Já haviam os helvecios transposto as gargantas e fronteiras[29] dos sequanos, e chegados às dos heduos devastavam-lhes os campos. Não podendo defender-se a si e seus haveres, mandam os heduos embaixadores a César implorar-lhe auxílio nestes termos: "Que eles sempre tinham servido ao povo romano de maneira que, sendo quase expectador o nosso exército, não deviam ser seus campos talados, seus filhos cativados, suas cidades conquistadas." Ao mesmo tempo os heduos ambarros, amigos e consangüíneos dos heduos, fazem a César sabedor que eles, despovoada a campanha, dificilmente repeliriam das cidades a força dos inimigos. Da mesma forma os alobroges, que tinham aldeias e possessões além do Rodano, fugindo buscam amparo em César, demonstrando que, além do solo do terreno, nada mais lhes resta. Comovido com tais estragos, não espera César que, consumidas todas as fortunas dos aliados, penetrem os helvecios até os santones.

É o Arar[30] um rio, que pelas fronteiras dos heduos e sequanos se dirige o Rodano com placidez tal, que não se pode distinguir com a vista para qual das duas partes corre: passavam-no os helvecios em jangadas e pontes de barcas.
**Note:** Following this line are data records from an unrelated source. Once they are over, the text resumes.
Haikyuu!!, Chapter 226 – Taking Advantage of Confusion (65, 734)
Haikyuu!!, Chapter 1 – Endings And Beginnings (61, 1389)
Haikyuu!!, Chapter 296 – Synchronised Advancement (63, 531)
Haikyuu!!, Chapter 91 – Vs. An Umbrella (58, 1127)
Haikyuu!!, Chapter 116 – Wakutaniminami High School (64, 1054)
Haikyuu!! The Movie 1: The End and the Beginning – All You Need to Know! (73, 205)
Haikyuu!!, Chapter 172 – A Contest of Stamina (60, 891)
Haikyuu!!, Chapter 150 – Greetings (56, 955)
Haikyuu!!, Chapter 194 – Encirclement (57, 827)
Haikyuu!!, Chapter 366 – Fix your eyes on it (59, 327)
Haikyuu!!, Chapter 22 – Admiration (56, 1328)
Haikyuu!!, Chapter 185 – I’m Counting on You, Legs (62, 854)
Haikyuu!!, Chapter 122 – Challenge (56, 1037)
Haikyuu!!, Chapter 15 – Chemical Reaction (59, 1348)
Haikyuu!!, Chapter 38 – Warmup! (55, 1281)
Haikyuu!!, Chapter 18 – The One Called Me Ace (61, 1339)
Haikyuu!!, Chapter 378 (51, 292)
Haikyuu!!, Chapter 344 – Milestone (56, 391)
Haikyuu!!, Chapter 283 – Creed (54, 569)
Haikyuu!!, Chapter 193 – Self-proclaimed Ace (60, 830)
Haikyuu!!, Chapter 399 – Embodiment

Sabedor pelos exploradores de terem eles já passado três partes das tropas além deste rio, e testar quase a quarta aquém deles, César, partindo dos arraiais na terceira vela da noite com três legiões, alcança aos que ainda não haviam transposto o rio; e atacando-os de improviso, quando embaraçados e desprevenidos, faz neles grande mortandade, fugindo e acolhendo-se o restante aos vizinhos bosques. Chamava-se Tigurino[31] este cantão, sendo que toda a cidade Helvecia em quatro cantões se acha dividida. Este mesmo, o único que saira da pátria em tempo de nossos país, havia morto o cônsul Lucio Cassio, e feito passar por baixo de jugo o seu exército. Assim ou fosse caso, ou providência dos deuses imortais, a parte da cidade Helvecia que ocasionou insígne calamidade ao povo romano, foi também a primeira a sofrer o castigo. Nisto não só vingou César a pública ofensa, mas ainda a particular, porque na mesma batalha em que mataram a Cassio, haviam também os tigurinos morto ao seu lugar tenente Lucio Pisão, avô de Lucio Pisão, sogro dele, César.

Para poder alcançar as restantes tropas dos helvecios, manda, depois desta batalha, fazer uma ponte no Arar, e por ela passa o exército. Abalados com tão repentina vinda, vendo fizera César num dia o que mal tinham eles conseguido em vinte, o passar o rio, enviam-lhe os helvecios embaixadores, a cuja frente se notava Divicão, antigo caudilho seu na guerra contra Cassio. Falou ele a César nesta substância: "Que, se o povo romano fizesse com os helvecios paz e amizade, haviam os helvecios de ir para onde, e permanecer aonde o quisesse César; mas, se persistisse em guerreá-los, tivesse em lembrança o antigo desastre do povo romano, e o valor dos helvecios — Por haver de improviso atacado um cantão, quando os que tinham passado o rio não podiam socorrer os seus, nem se ensoberbecesse ele tanto, nem os desprezasse a eles, que mais haviam aprendido de seus passados a combater com denodo, que a armar ciladas e traições — Não fosse, pois, ocasião para que o lugar em que haviam feito alto, servisse de monumento no porvir, tomando nome da calamidade dos romanos e destruição de seu exército."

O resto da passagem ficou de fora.